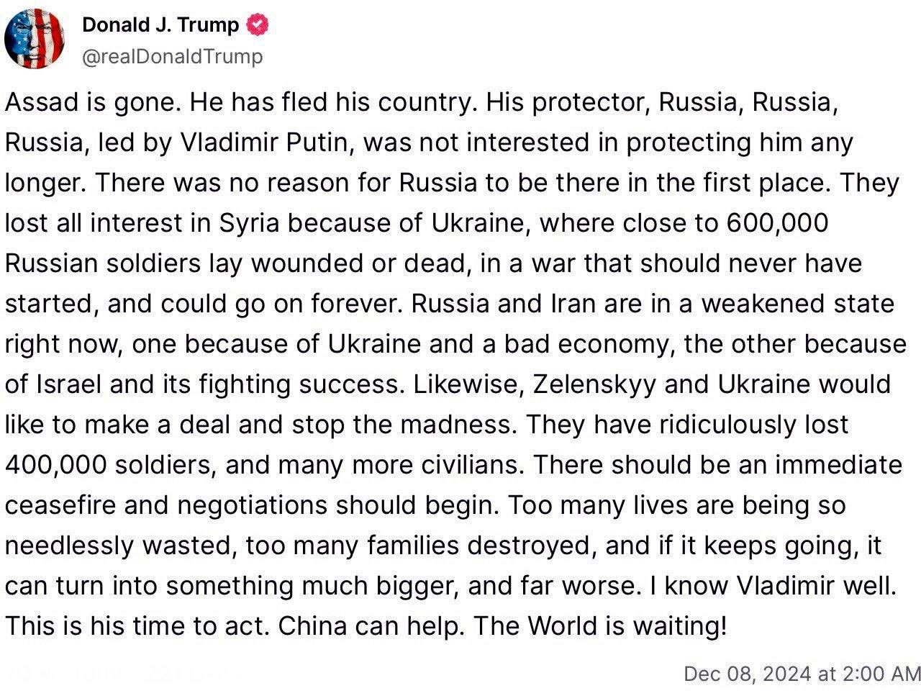Open the @realDonaldTrump handle link
The height and width of the screenshot is (696, 921).
click(x=173, y=56)
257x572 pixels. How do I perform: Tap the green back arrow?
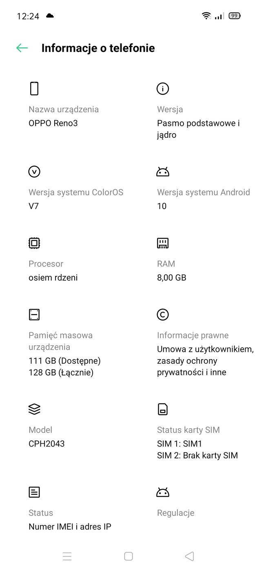(x=22, y=48)
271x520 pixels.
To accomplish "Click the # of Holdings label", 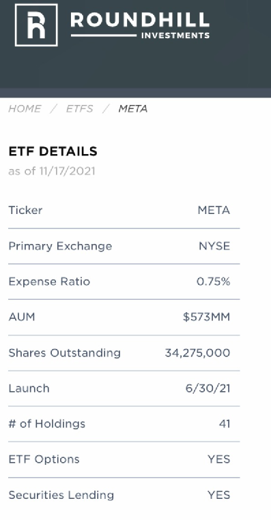I will pyautogui.click(x=47, y=424).
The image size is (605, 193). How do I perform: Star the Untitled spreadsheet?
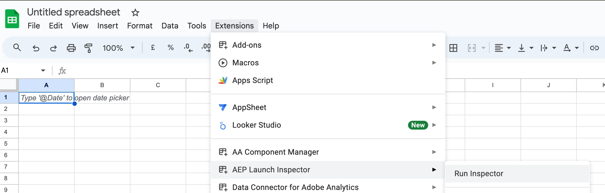135,13
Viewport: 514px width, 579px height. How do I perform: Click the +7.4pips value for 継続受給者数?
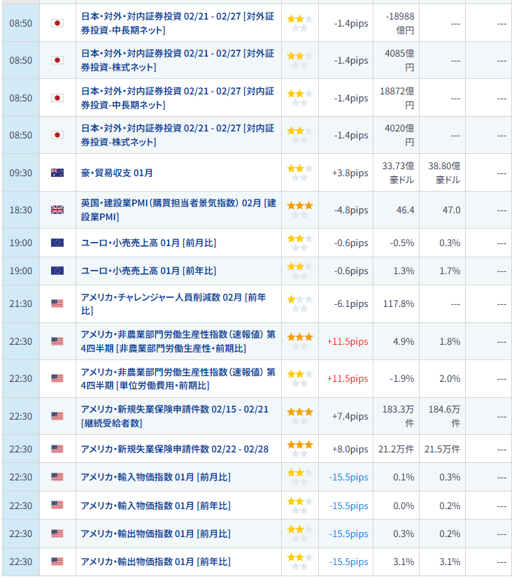(350, 416)
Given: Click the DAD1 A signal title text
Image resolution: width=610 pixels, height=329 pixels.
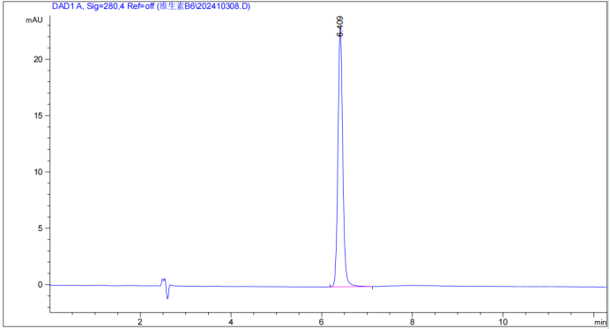Looking at the screenshot, I should [151, 6].
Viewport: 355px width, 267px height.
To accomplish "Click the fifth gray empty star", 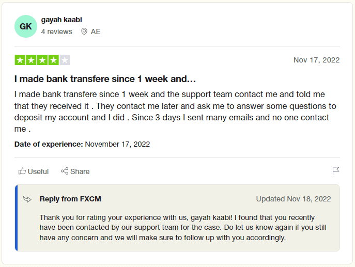I will (x=65, y=60).
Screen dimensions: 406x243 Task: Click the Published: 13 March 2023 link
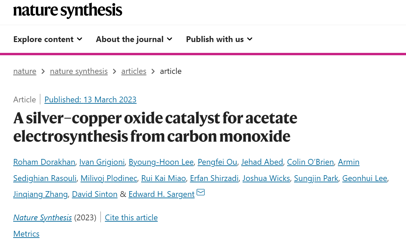90,100
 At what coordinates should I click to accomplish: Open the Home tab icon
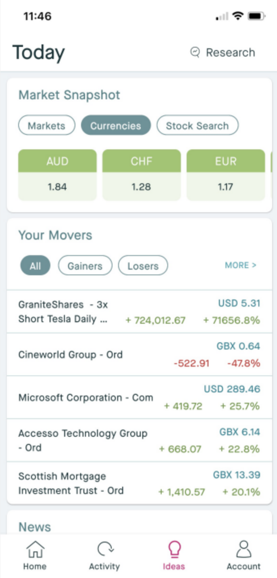(35, 551)
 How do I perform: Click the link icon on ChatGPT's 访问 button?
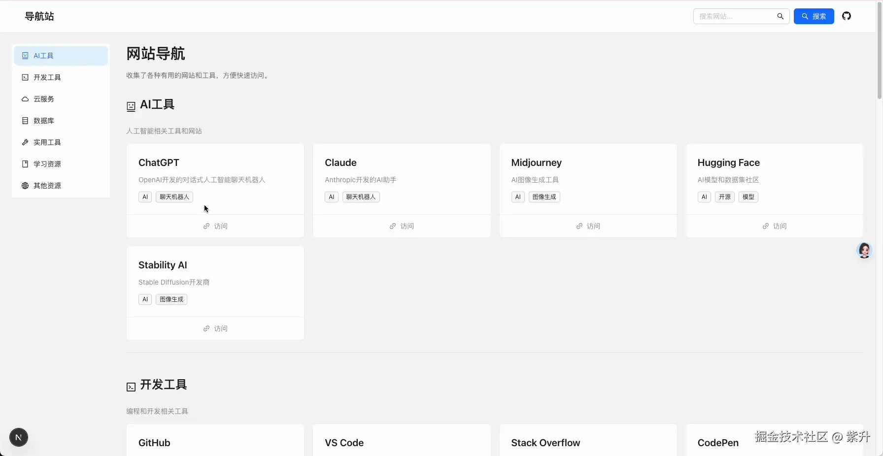[x=206, y=226]
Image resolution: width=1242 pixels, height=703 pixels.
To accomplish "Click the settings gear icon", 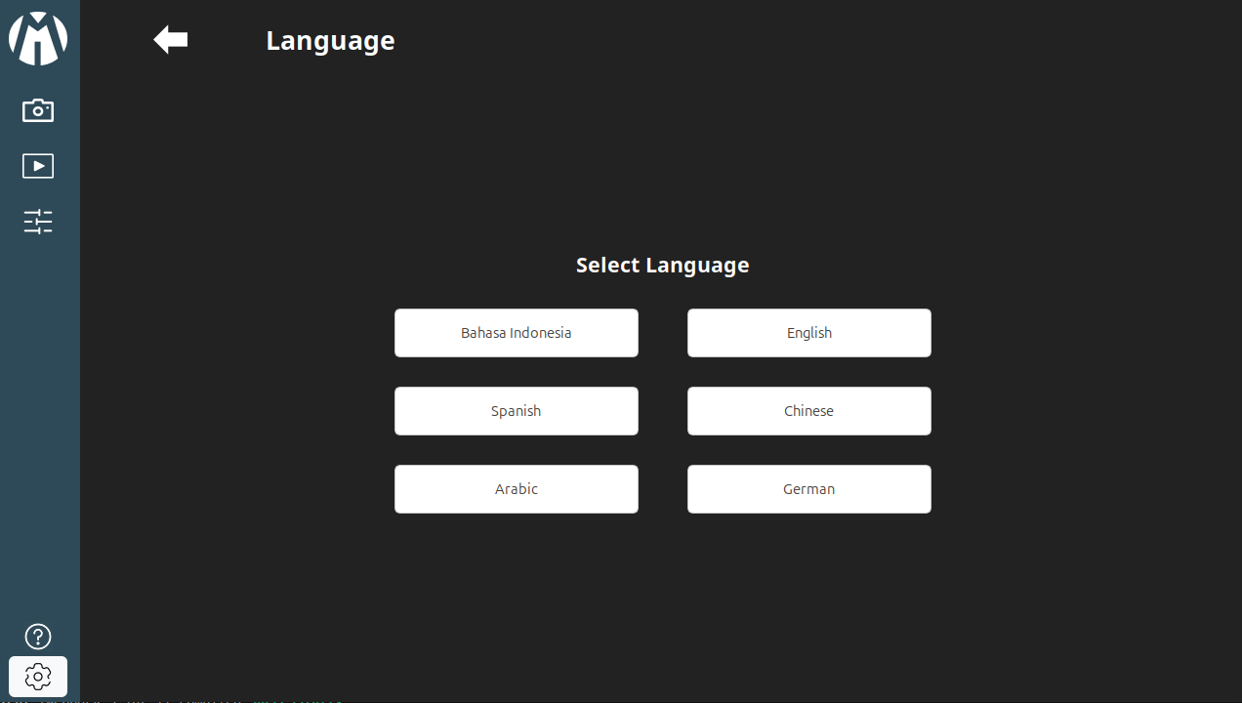I will (38, 677).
++++++
# EXERCISE OBJECTIVE
Find every line above that contains the string "Viewport" and copy each one. Matching is case-sensitive.

# RIGHT ANSWER
Viewport: 514px width, 579px height. How do I perform: Click the +7.4pips value for 継続受給者数?
Viewport: 355px width, 267px height.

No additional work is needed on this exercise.